Lee Jae-min on Textual Interpretation


Professor Lee Jae-min, of Hanyang University's School of Law, writes regularly for the Korea Herald, and his recent article, "Evolutionary text interpretation" (February 20, 2013), proved very interesting for me, though he was mainly referring to legal texts, which is not my expertise:
Once codified, texts are set in stone, but the world we live in continues to change. A critical question then is, should words in these texts be understood as they were agreed upon at the time of the signing or as they are accepted at present?
He offers a contemporary example:
Suppose legislation, enacted in 1990, contains the term "cellphone." Does it mean a cellphone that we knew as of 1990, a brick-sized portable phone, and its future extensions? Or should the term also cover the new electronic products, sporting "all-in-one" digital capabilities, that we carry in our pockets and bags in 2013? This question relates to what is called "evolutionary interpretation" or "dynamic interpretation" of texts, and poses a new challenge.

#### Instruction:
Continue the passage on Lee Jae-min's view of evolutionary text interpretation from where it stops.

#### Given data:
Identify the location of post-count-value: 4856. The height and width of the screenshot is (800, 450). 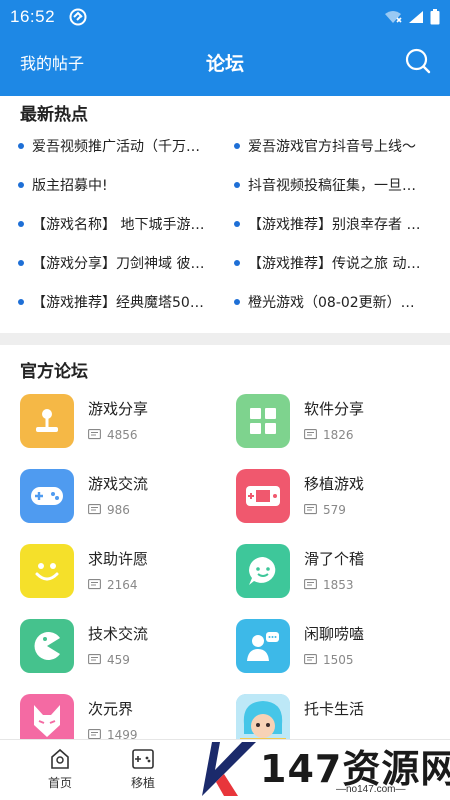
(122, 435).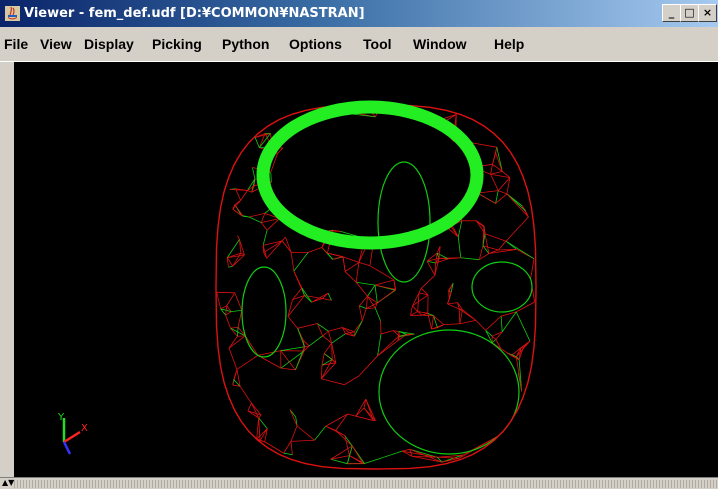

#### Answer space:
I was familiar with the concept, of course, but Professor Lee expresses himself exceptionally clearly, as below, where he considers one solution:
This phenomenon is almost inevitable. Even after the words are inscribed on pages and in texts, the world where they apply continues to change. So, a gap is always there. The trouble is, the pace of change continues to quicken -- sometimes to an astonishing degree in a very short time, which means the gap becomes wider and deeper. An amendment is always a possibility, but frequent amendment is neither easy nor feasible, particularly so when the text is a grand document such as a constitution or an important treaty.
Imagine how this applies to religious texts in our rapidly changing world. One can't generally even amend them. One is left with reinterpretation. But even that takes time and seriousness of mind. Meanwhile, the world moves on. I've noticed that the recent polls in America show a decline in religion. Are Americans headed down the European path? Is the reason a fast pace of change that makes religious texts seem ever less relevant?

And are Islamism's suicide bombers the death of Islam writ small as Muslims fail to reconcile Islam with a rapidly changing world?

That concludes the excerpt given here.